The highs and lows in 2021 saw earnings rebound strongly, helping European consumer discretionary stocks rise 31.4% from December 2020 to December 7, outperforming the broader S&P Europe 350 index, which climbed 16.3%, according to the independent research firm CFRA.
“European consumer stocks have rebounded dramatically and returned to pre-Covid levels,” said Andrew Tam, CFRA analyst. The year of “reopening the trade” was boosted by profits, fiscal stimulus, pent-up consumer demand and holiday budgets that were shifted towards consumer goods, he adds.
Luxury goods were a remarkable sector – stocks have on average risen 42% since the start of the year through Dec. 7, according to Tam.
Larger, more diverse luxury groups outperformed with earnings above their peers and share price growth, he adds. Cartier owner
Richemont Financial Company
(ticker: CFR.Switzerland) is up 66%. French fashion house
(RMS.France) increased by 75%.
Barron recently wrote that gains are expected to continue at the world’s largest luxury group,
LVMH Moët Hennessy Louis Vuitton
(MC.France), up 37%. Two actions featured in the column this year also excelled. Barron Featured Italian luxury retailer
(MONC Italy) in March, when shares hit 49.55 euros ($ 55.90) thanks to strong online sales and better-than-expected growth in China.

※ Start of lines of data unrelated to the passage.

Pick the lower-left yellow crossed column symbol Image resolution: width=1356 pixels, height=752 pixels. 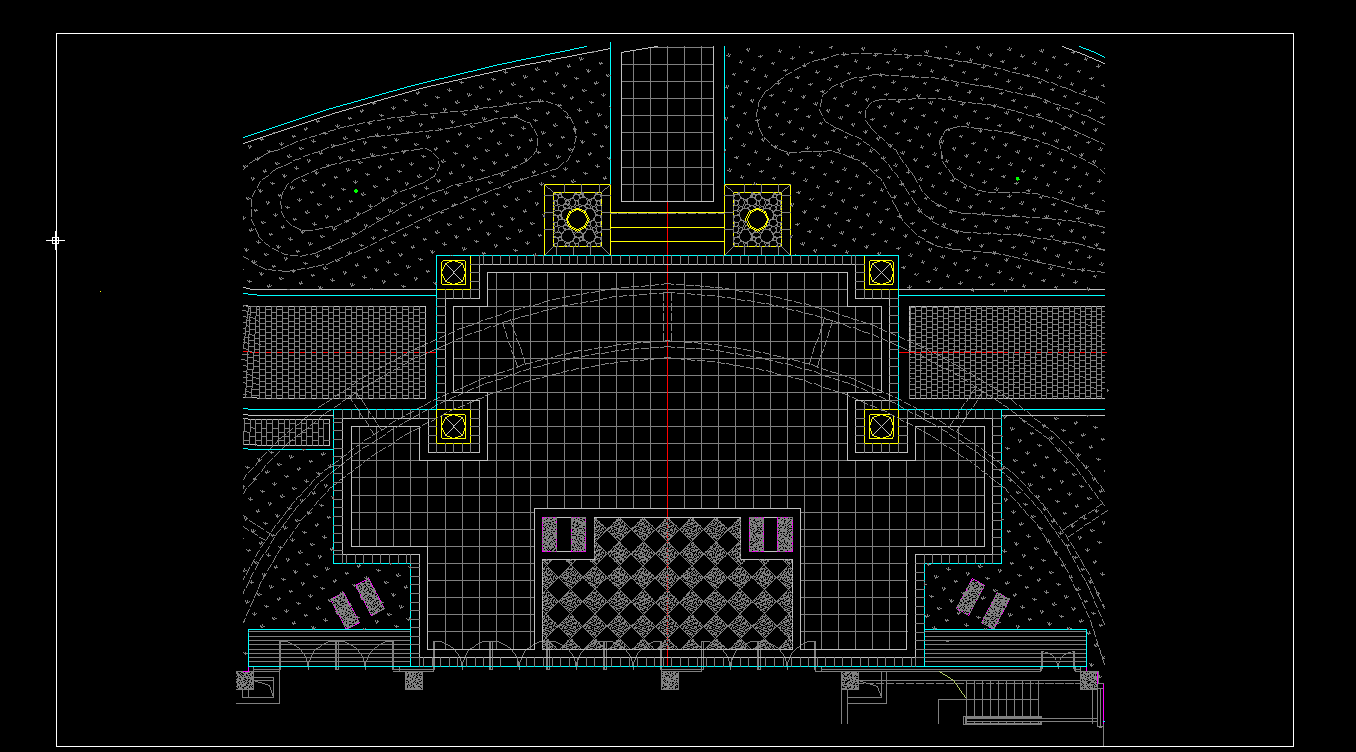pos(454,426)
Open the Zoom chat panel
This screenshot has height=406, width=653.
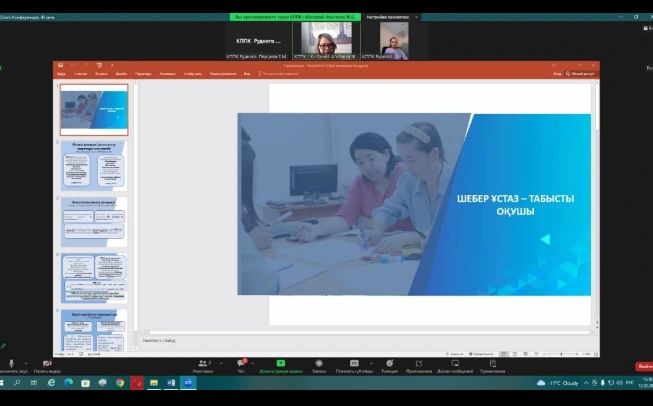241,364
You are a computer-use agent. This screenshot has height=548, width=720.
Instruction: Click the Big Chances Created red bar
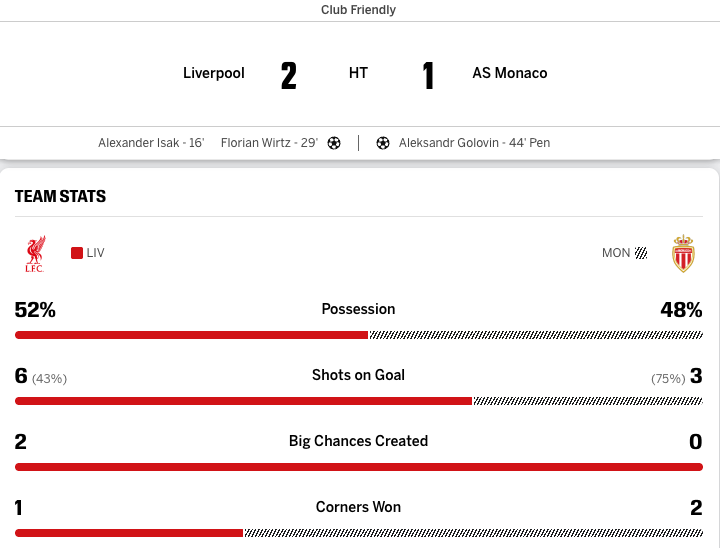click(x=359, y=467)
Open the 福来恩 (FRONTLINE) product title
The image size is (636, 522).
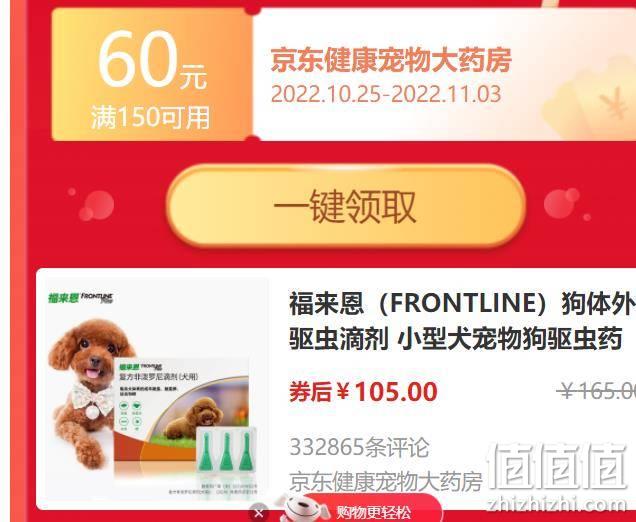[462, 320]
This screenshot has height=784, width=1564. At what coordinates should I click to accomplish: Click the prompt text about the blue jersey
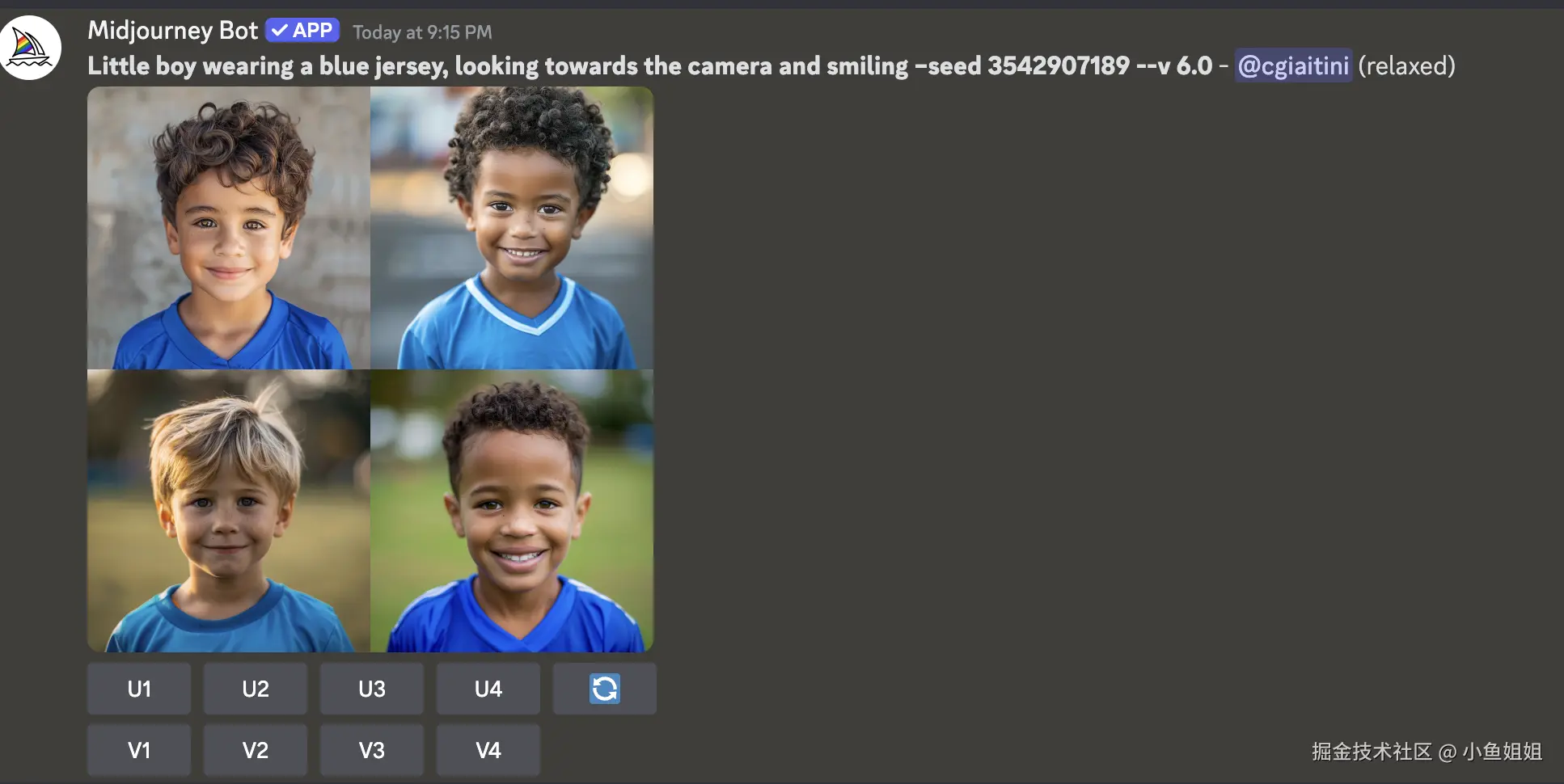(650, 65)
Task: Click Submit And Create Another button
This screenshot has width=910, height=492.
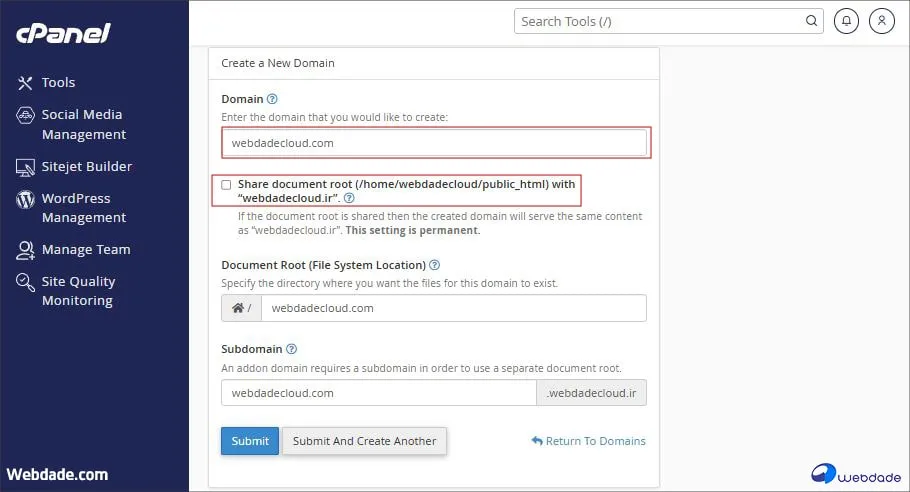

Sales in this key market, as well as South Korea and the United States, were behind a 55% jump in third-quarter sales, Moncler said in October. The title has since gained 26%, to € 62.46.
Barron wrote in July that eyewear maker Ray-Ban and Oakley
(EL.France) was in a strong position to transform its activity on the promise of cost reduction, new products and possible acquisitions. In September, one of these products was launched: a pair of Ray-Ban (in partnership with
[FB]) supplied with built-in cameras and microphones. The share, which was at € 152.23, jumped 19.4% to € 181.80.
Food, beverage and tobacco manufacturers lost their lockdown momentum as consumers walked away, but this was tempered by customers drinking in bars and restaurants, resulting in higher margins.
British American Tobacco
(BTI) was at £ 25.36 in October when this column highlighted it in October for its investments in new products. It is now up 9%, to £ 27.65.
Not all of our recommendations hit the mark. In February, the British online fashion and cosmetics giant
(ASC.UK) was seen as a big winner in lockdowns against rivals with brick and mortar stores. Its stock stood at 57.78 pounds sterling ($ 76.33) and ASOS seemed on the right track for its international expansion.
But buyers then returned to physical stores, and growing supply chain problems led ASOS to issue a profit warning in October. The stock has since fallen 60% to £ 22.99.
Automakers, facing supply chain issues that have led to chip shortages, have tried to cash in on them by directing scarce resources to high-end, high-margin vehicles. For its part, the German automobile giant
(DAI.Germany) took advantage of the slowdown to accelerate its restructuring plan and give more impetus to electric vehicles, Barron written in May. This was not enough to make the title climb, which fell 5.6% to € 69.27.